SALT LAKE CITY — A newly published article for The Atlantic takes a deep look into how America is full of “invisible pot addicts,” and how marijuana legalization may not be such a good idea as multiple states look to pass legislation that would legalize the drug.
Keith Humphreys a professor of psychiatry and behavioral sciences at Stanford University, told The Atlantic users have reported suffering from multiple negative effects from the drug.
“In large national surveys, about one in 10 people who smoke it say they have a lot of problems. They say things like, ‘I have trouble quitting. I think a lot about quitting and I can’t do it. I smoked more than I intended to. I neglect responsibilities.’ There are plenty of people who have problems with it, in terms of things like concentration, short-term memory, and motivation,” he said. “People will say, ‘Oh, that’s just you fuddy-duddy doctors.’ Actually, no. It’s millions of people who use the drug who say that it causes problems.”

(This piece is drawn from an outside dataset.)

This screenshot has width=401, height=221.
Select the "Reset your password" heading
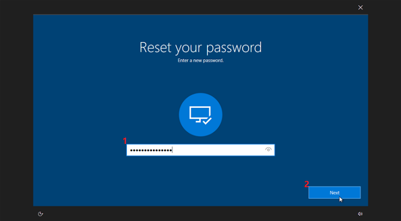[x=201, y=47]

Kevin Sabet, an Obama administration official and a founder of the nonprofit Smart Approaches to Marijuana, told The Atlantic that the current legalization methods are “reckless” and “mind-boggling from a public-health perspective.”32 comments on this story
“The issue now is that we have lobbyists, special interests, and people whose motivation is to make money that are writing all of these laws and taking control of the conversation,” he said.
Ultimately, experts agree more research needs to be done before legalization makes sense.
“Perhaps most important might be reintroducing some reasonable skepticism about cannabis, especially until scientists have a better sense of the health effects of high-potency products, used frequently,” The Atlantic reported. “Until then, listening to and believing the hundreds of thousands of users who argue marijuana is not always benign might be a good start.”